Thread

  1. Re: Memory context can be its own parent and child in replication command

    Anthonin Bonnefoy <anthonin.bonnefoy@datadoghq.com> — 2025-03-11T09:26:32Z

    On Tue, Mar 11, 2025 at 1:09 AM Michael Paquier <michael@paquier.xyz> wrote:
    > It seems to me that you mean 1afe31f03cd2, no?
    
    Yes, that was a bad copy/paste from me.
    
    On Tue, Mar 11, 2025 at 2:13 AM Tom Lane <tgl@sss.pgh.pa.us> wrote:
    >
    > I dunno about this patch: it seems to me it's doing things exactly
    > backwards, namely trying to restore the CurrentMemoryContext after
    > a transaction abort to what it was just beforehand.  With only
    > a slightly different set of suppositions, this is introducing
    > use of a deleted context rather than removing it.
    
    Yeah, I'm not super happy about the fix either.
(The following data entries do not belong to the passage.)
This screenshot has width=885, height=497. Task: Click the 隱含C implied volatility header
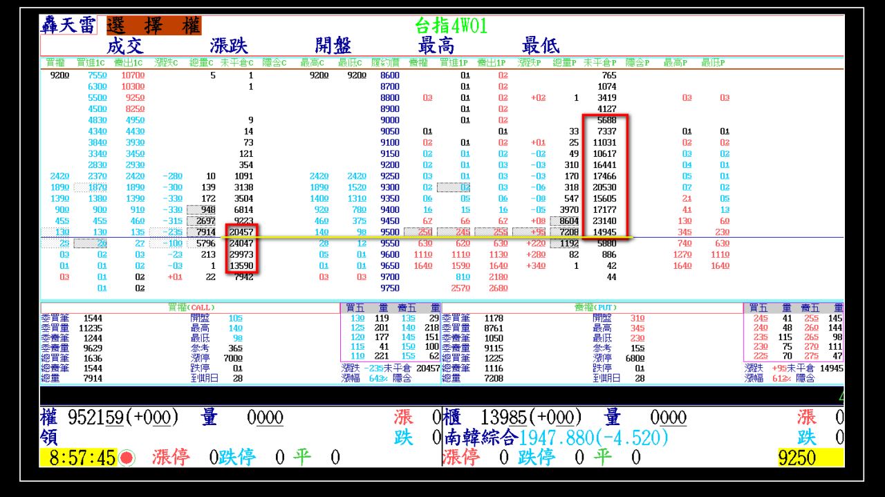click(x=273, y=61)
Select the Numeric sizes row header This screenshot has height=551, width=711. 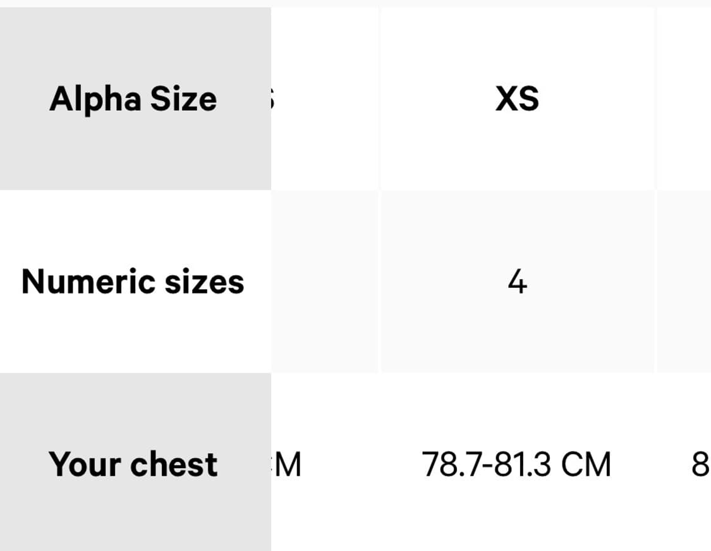(x=135, y=282)
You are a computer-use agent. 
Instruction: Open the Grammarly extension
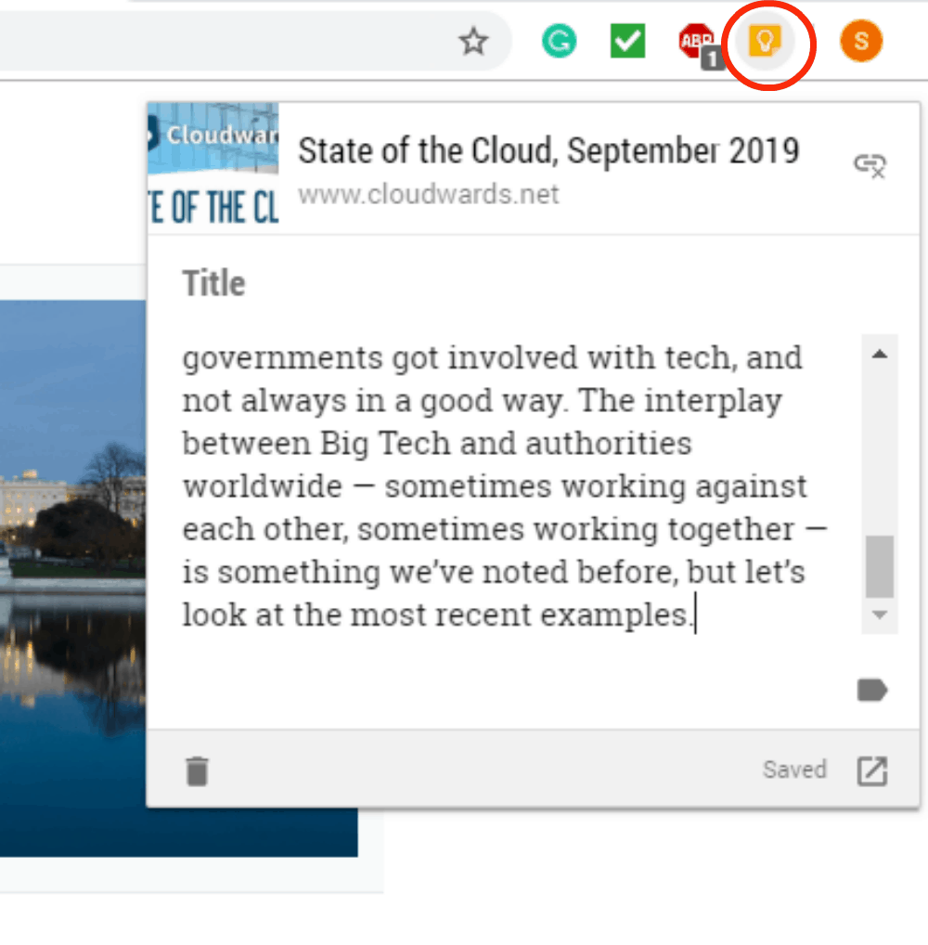click(560, 41)
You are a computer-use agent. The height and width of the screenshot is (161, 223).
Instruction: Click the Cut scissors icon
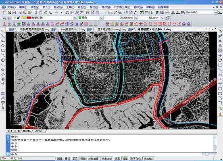tap(36, 13)
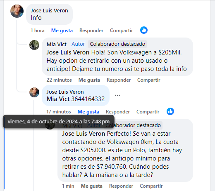Click the like reaction icon beside the 17 minutos comment

(170, 111)
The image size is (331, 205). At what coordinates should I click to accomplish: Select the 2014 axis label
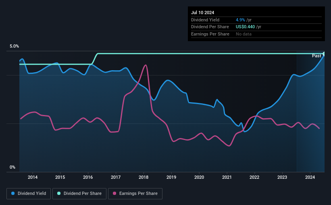[x=33, y=177]
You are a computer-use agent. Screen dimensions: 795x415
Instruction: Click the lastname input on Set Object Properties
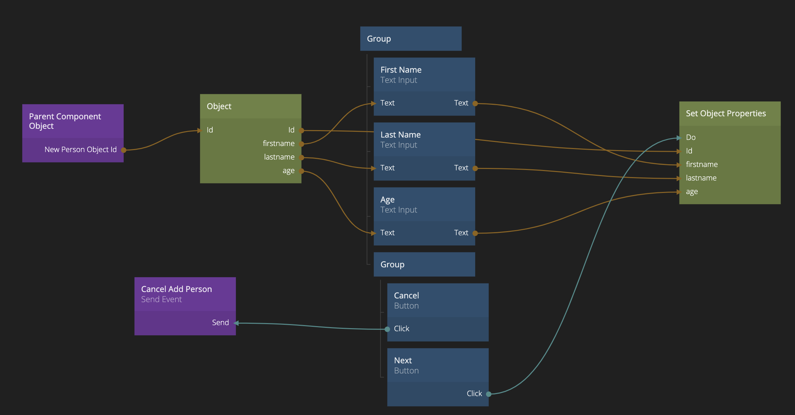tap(679, 178)
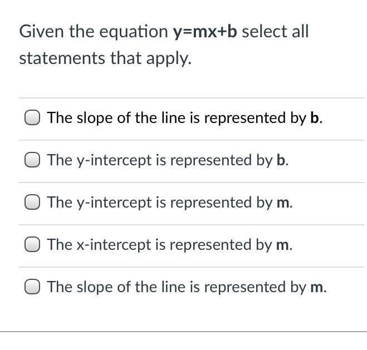The height and width of the screenshot is (350, 367).
Task: Mark the slope represented by m checkbox
Action: point(32,287)
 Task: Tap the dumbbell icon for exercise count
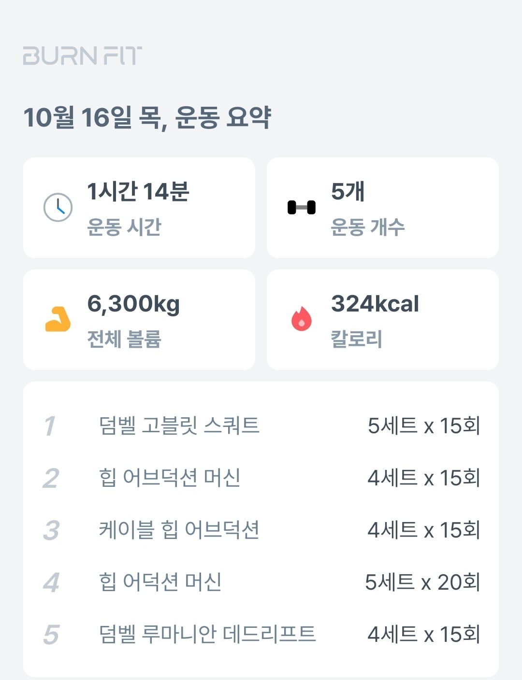pyautogui.click(x=302, y=208)
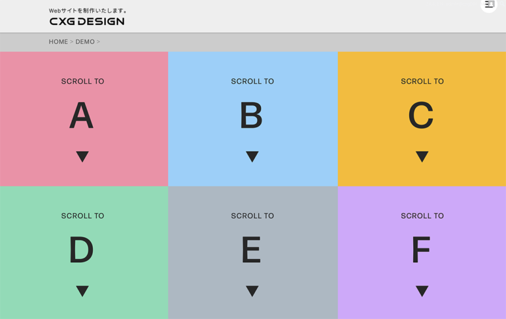
Task: Open the DEMO breadcrumb link
Action: tap(85, 42)
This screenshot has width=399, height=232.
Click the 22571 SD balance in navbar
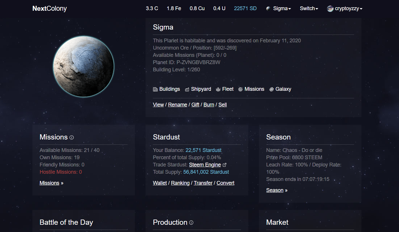click(x=245, y=8)
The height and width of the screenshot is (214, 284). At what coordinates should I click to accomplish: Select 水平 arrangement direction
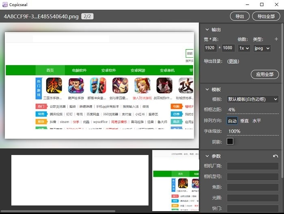point(257,121)
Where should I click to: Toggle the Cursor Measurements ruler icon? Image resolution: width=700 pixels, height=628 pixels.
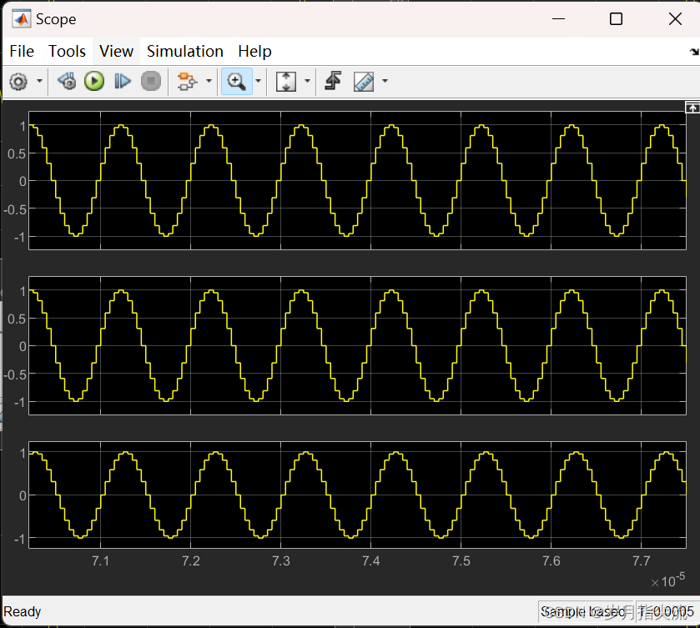pyautogui.click(x=364, y=82)
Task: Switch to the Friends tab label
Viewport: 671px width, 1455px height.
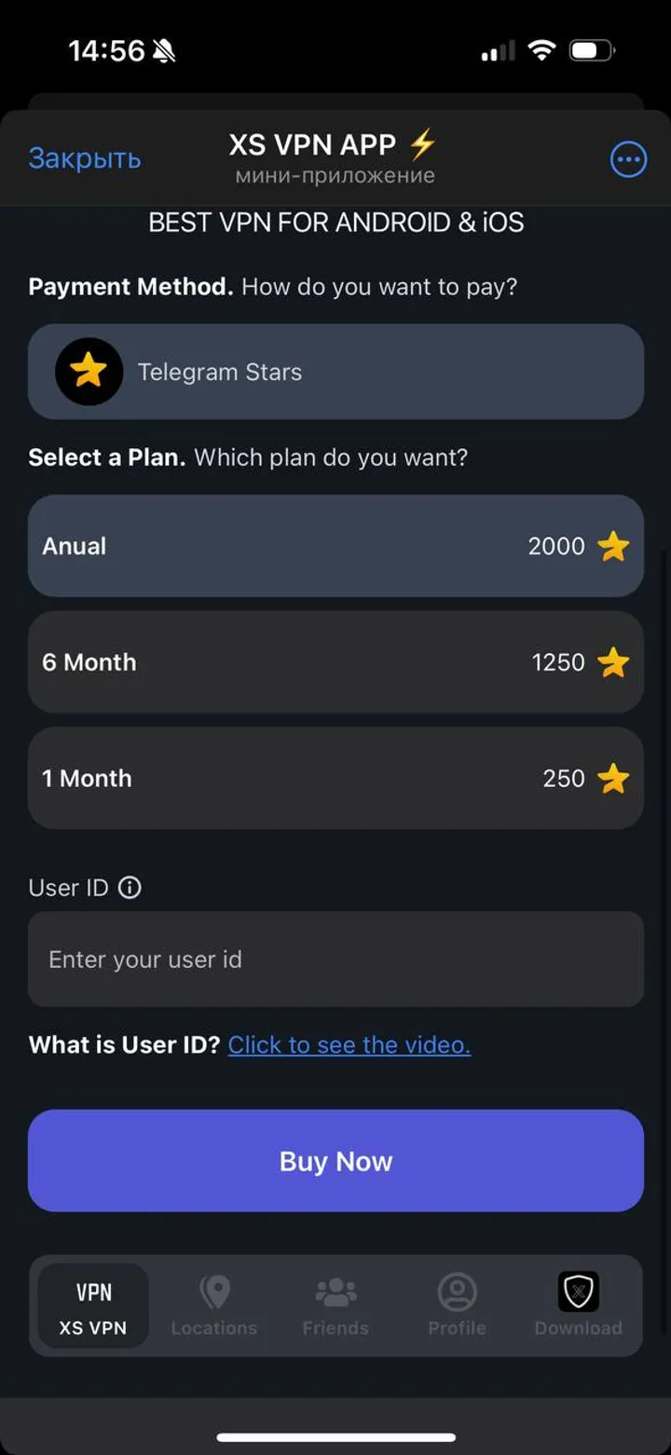Action: [336, 1328]
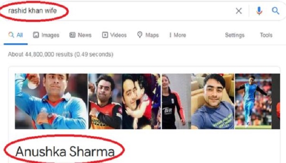Open image of woman in Brit jersey
Image resolution: width=286 pixels, height=163 pixels.
[x=176, y=101]
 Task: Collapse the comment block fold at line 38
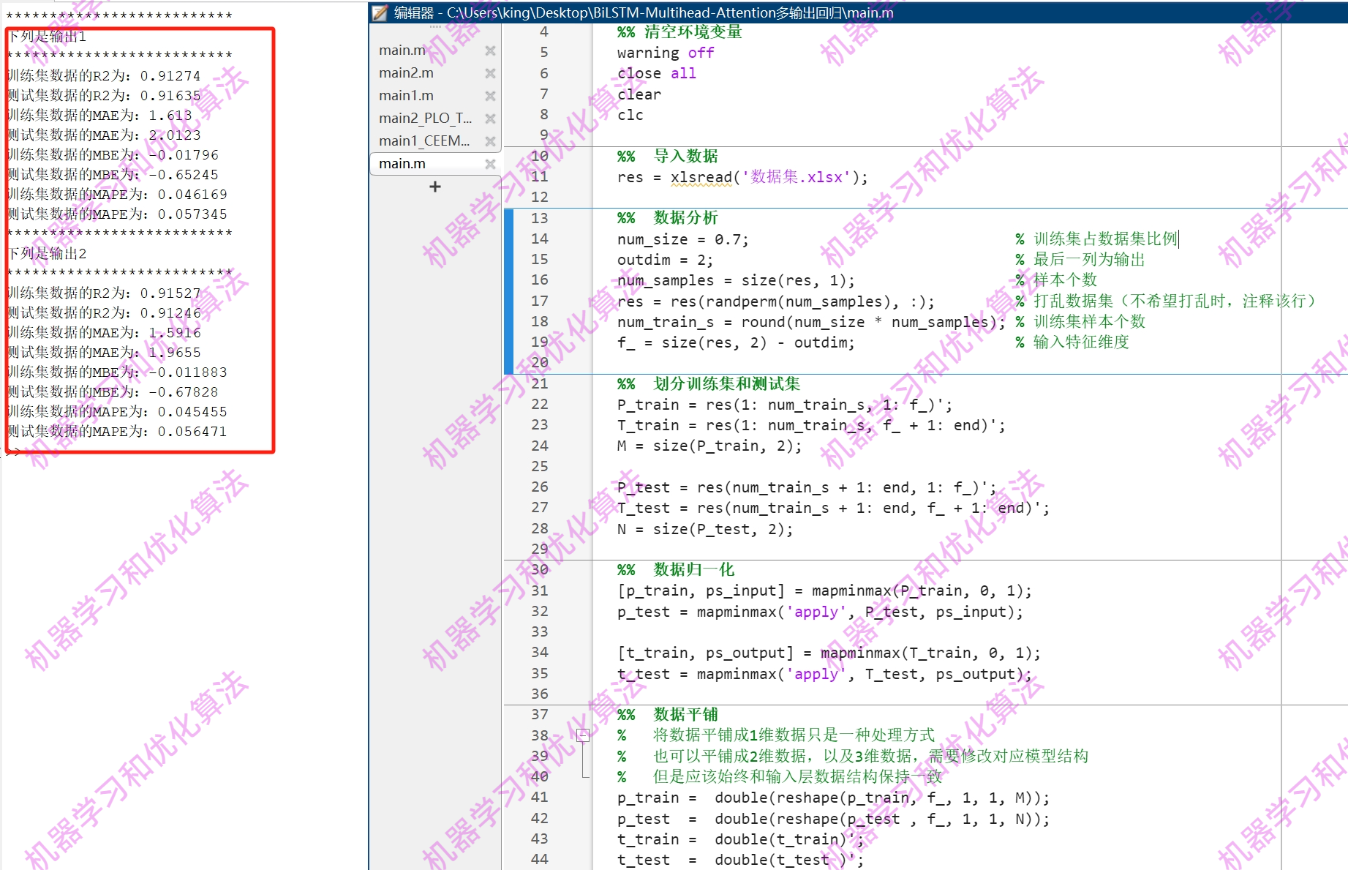click(x=581, y=735)
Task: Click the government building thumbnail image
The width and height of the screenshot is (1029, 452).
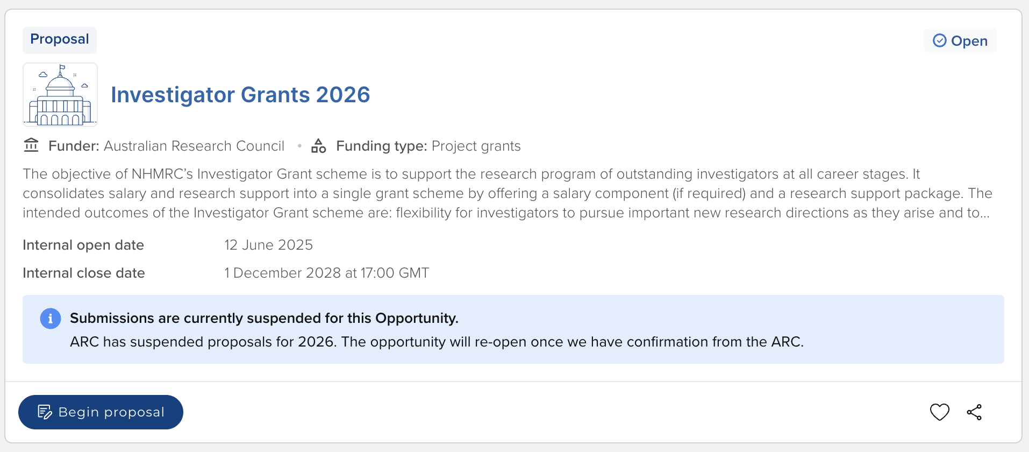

This leaves the issue
    that CurrentMemoryContext is set to a deleted context, even if
    temporarily.
    
    > I'm inclined to suspect that the real problem is somebody installed
    > the wrong context as current just before the transaction was started.
    > I don't have the energy to look closer right now, though.
    
    The context installed is the replication command context created at
    the beginning of exec_replication_command. This context is deleted at
    the end of the function while the transaction is still running. Maybe
    a better fix would be to not delete the Replication command context
    when a transaction was started to handle the export, and switch back
    to this context at the start of the next exec_replication_command?
    This way, the memory context referenced by priorContext would still be
    valid when the transaction is aborted.
    
    This would also require the Replication command context to not be
    attached under the MessageContext to avoid being deleted at the end of
    the query cycle.
    
    > Independently of where the actual bug is there, it seems not
    > nice that it's so easy to bollix the memory context data
    > structures.  I wonder if we can make that more detectable
    > at reasonable cost.
    
    One thing that made it hard to trace the issue was that there's no way
    to know if a MemoryContext was deleted or not. Setting the
    MemoryContext's node type to T_Invalid during reset could be a way to
    tag the context as deleted. And this will be able to leverage the
    existing MemoryContextIsValid check and additional
    MemoryContextIsValid checks could be added before restoring the
    priorContext.
    
    --- a/src/backend/utils/mmgr/mcxt.c
    +++ b/src/backend/utils/mmgr/mcxt.c
    @@ -527,6 +527,7 @@ MemoryContextDeleteOnly(MemoryContext context)
    
            context->methods->delete_context(context);
    
    +       context->type = T_Invalid;
            VALGRIND_DESTROY_MEMPOOL(context);
     }
    
    However, when testing this on my mac, it seems to trigger a heap
    corruption during initdb.
    
    postgres(9057,0x200690840) malloc: Heap corruption detected, free list
    is damaged at 0x60000322bb10
    *** Incorrect guard value: 276707563012096
    postgres(9057,0x200690840) malloc: *** set a breakpoint in
    malloc_error_break to debug
    
    While it ran fine on linux. I didn't have time to check why yet.